Exercise
Reproduce exactly, from the data that follows, the line with "Task: Click the note text about 子工程 version", the line with "Task: Delete the", and every line that lies between them.

Stored items
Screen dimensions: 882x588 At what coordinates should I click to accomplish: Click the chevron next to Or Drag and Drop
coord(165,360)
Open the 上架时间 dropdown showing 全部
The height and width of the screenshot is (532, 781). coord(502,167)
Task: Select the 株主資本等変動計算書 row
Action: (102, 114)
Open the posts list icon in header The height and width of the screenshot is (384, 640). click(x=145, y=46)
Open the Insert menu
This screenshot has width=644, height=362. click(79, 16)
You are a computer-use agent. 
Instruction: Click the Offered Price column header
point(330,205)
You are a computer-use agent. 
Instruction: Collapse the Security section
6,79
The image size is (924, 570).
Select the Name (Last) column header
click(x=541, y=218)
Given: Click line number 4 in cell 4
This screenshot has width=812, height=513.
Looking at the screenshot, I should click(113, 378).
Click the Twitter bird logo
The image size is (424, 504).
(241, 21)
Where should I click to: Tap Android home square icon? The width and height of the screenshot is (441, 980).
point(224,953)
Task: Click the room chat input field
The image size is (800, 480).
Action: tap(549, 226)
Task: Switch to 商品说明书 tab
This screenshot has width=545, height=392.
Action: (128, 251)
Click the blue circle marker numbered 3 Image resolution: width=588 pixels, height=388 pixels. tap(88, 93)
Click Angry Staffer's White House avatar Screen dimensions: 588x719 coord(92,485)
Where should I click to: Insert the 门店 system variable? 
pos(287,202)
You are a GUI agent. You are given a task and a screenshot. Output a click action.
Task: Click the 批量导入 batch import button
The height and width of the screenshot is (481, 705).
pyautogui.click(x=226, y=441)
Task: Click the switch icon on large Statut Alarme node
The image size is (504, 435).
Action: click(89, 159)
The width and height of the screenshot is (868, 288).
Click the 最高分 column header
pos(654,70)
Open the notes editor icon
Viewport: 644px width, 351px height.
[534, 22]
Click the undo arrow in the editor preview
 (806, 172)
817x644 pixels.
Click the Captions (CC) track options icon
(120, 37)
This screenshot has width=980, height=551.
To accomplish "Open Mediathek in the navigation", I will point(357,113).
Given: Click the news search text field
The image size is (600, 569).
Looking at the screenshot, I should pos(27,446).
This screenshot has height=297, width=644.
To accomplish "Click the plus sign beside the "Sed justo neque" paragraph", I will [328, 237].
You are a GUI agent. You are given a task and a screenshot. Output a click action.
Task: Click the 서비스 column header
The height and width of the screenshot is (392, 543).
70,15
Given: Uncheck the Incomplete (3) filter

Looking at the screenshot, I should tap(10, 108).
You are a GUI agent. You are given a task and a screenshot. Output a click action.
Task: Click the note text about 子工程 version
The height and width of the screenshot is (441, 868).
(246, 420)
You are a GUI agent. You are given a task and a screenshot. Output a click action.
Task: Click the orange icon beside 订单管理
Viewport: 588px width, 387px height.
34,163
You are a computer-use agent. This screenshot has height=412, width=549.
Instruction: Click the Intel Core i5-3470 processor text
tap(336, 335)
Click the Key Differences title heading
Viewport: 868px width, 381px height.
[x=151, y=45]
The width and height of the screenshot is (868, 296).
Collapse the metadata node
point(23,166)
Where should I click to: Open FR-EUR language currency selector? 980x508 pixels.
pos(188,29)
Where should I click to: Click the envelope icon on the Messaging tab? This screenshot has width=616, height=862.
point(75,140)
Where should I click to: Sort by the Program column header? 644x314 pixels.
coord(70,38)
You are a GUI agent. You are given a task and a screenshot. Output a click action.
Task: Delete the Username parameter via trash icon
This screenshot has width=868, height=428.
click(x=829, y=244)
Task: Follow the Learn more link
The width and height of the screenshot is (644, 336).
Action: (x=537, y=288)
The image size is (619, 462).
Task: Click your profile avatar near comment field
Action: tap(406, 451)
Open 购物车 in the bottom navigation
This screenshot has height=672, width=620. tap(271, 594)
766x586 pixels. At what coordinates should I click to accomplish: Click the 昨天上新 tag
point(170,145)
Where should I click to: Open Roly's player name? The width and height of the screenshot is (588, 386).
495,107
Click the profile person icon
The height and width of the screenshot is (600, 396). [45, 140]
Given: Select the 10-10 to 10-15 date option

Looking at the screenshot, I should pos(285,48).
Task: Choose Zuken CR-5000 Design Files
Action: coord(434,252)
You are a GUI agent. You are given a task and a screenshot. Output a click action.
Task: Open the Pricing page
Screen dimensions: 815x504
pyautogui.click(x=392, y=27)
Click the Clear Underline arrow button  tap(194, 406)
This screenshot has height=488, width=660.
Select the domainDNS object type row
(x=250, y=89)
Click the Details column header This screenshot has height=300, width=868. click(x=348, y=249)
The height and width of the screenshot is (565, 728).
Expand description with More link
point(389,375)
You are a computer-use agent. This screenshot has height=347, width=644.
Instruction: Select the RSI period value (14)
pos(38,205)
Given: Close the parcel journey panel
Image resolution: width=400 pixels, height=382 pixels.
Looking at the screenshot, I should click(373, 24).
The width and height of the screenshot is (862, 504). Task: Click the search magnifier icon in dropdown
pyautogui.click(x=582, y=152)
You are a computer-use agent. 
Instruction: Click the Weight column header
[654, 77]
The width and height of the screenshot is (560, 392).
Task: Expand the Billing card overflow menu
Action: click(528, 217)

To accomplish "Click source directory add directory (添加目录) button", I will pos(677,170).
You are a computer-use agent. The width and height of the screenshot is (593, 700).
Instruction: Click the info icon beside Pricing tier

Expected output
Task: Click the note text about 子工程 version
The height and width of the screenshot is (441, 868).
(246, 420)
You are a GUI agent. You are given a task and a screenshot. Output a click action.
Task: Click the orange icon beside 订单管理
Viewport: 588px width, 387px height.
34,163
You are a computer-use agent. This screenshot has height=412, width=549.
Instruction: Click the Intel Core i5-3470 processor text
tap(336, 335)
Click the Key Differences title heading
Viewport: 868px width, 381px height.
[x=151, y=45]
The width and height of the screenshot is (868, 296).
Collapse the metadata node
point(23,166)
Where should I click to: Open FR-EUR language currency selector? 980x508 pixels.
pos(188,29)
Where should I click to: Click the envelope icon on the Messaging tab? This screenshot has width=616, height=862.
point(75,140)
Where should I click to: Sort by the Program column header? 644x314 pixels.
coord(70,38)
You are a GUI agent. You are given a task and a screenshot. Output a click action.
Task: Delete the Username parameter via trash icon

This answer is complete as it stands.